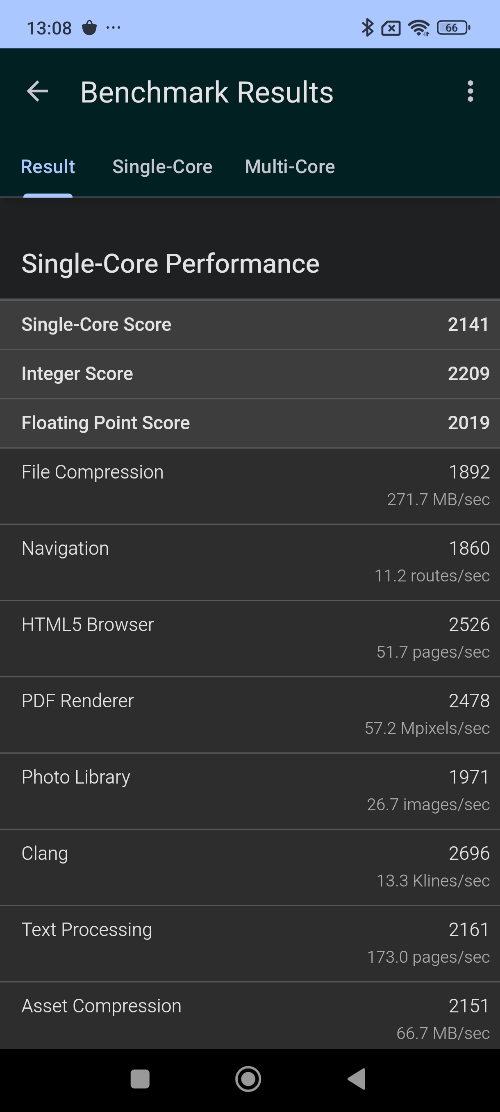Tap the battery level indicator
The image size is (500, 1112).
pyautogui.click(x=453, y=28)
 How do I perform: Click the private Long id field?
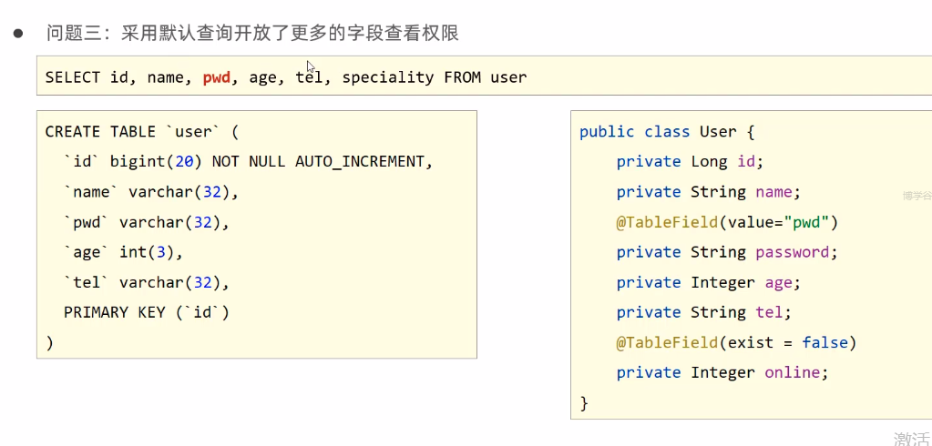[x=689, y=162]
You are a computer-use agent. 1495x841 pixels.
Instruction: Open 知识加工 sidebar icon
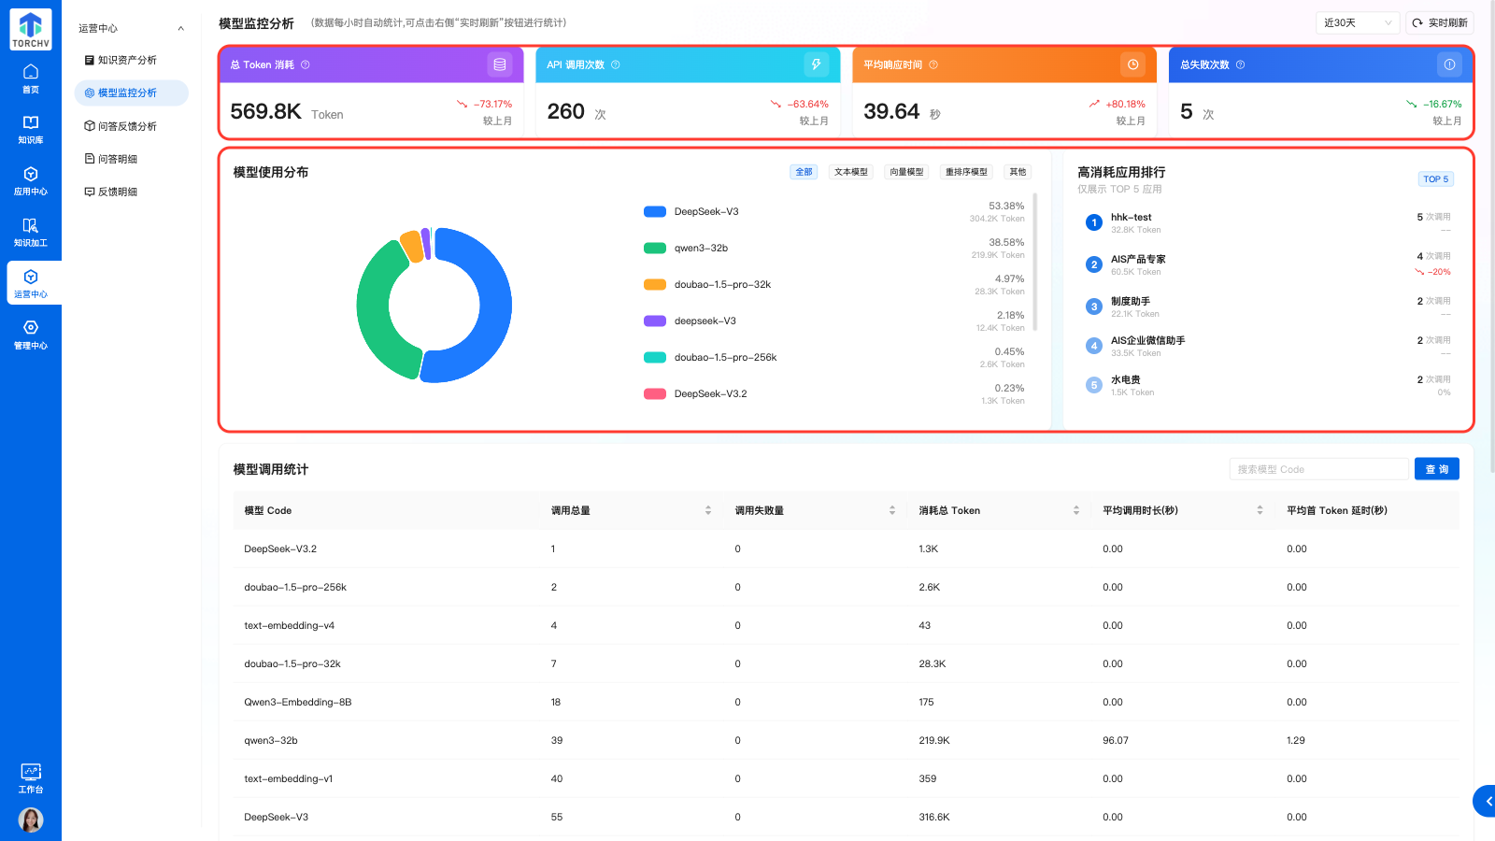click(x=30, y=232)
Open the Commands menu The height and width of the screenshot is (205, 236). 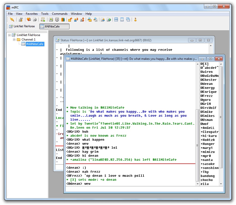[x=59, y=14]

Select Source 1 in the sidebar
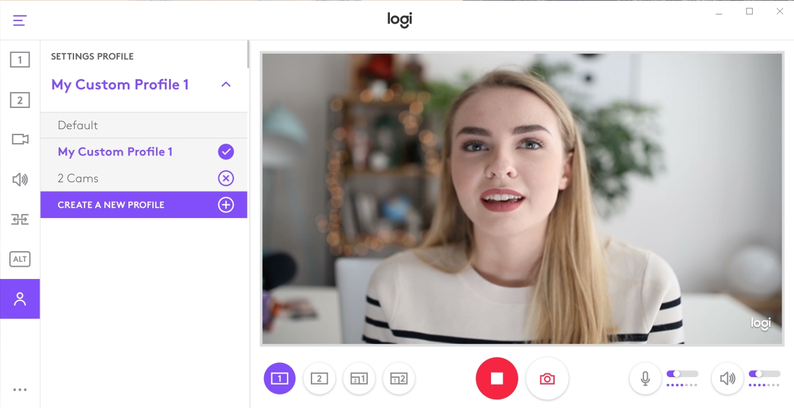pyautogui.click(x=20, y=60)
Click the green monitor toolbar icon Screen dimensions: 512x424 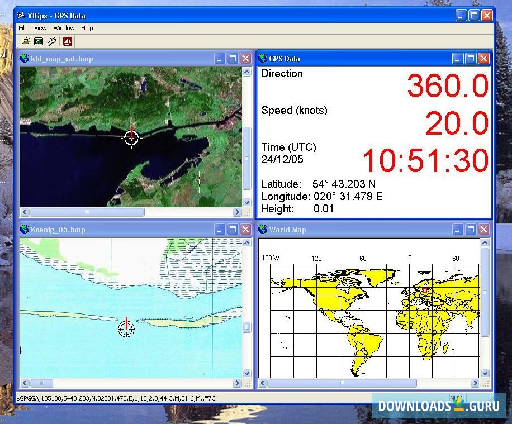[39, 41]
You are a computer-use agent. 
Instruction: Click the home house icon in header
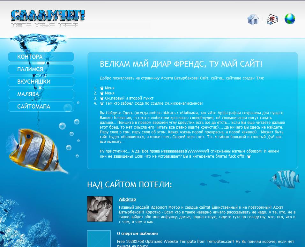(x=253, y=19)
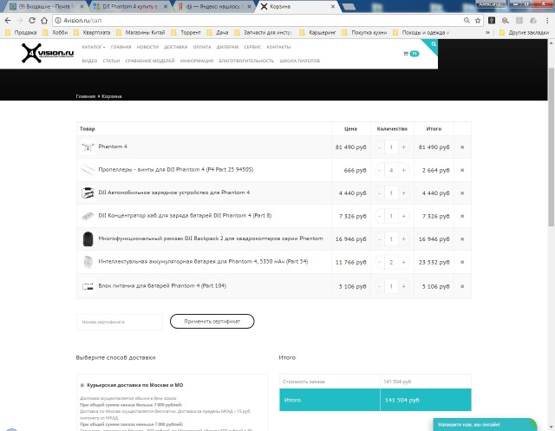Increase quantity of Phantom 4 propellers
The height and width of the screenshot is (431, 555).
403,170
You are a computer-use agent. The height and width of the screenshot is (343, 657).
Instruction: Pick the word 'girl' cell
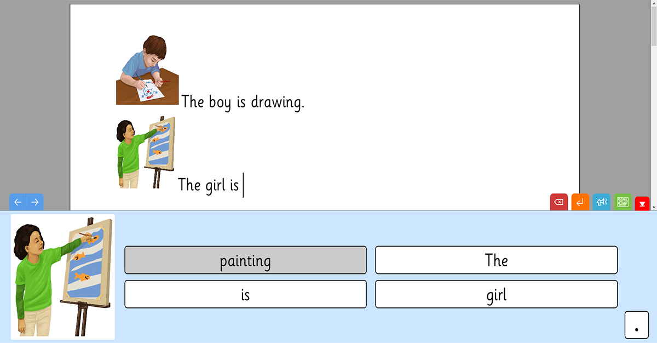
○ ○ ○ ○
** ACTIVITY **
Lines containing the string "computer": report how many there are in the material above, and nothing more.

** OUTPUT FOR THIS TASK **
3